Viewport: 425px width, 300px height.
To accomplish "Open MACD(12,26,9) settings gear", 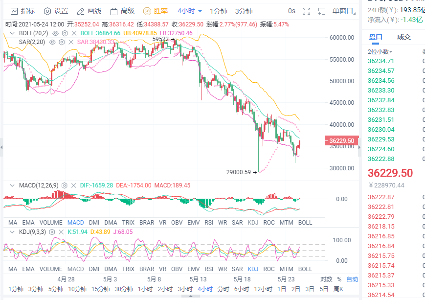I will 65,184.
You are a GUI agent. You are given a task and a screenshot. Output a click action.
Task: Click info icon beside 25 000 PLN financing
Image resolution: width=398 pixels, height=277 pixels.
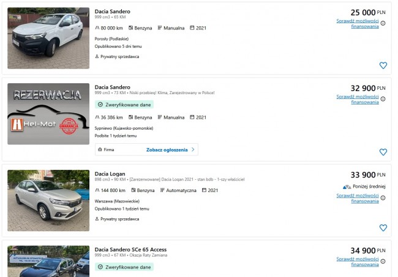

— Description of the task —
I need every line of the data that has the word "height"; please list them.

— Completed task —
Viewport: 425px width, 300px height.
Image resolution: width=398 pixels, height=277 pixels.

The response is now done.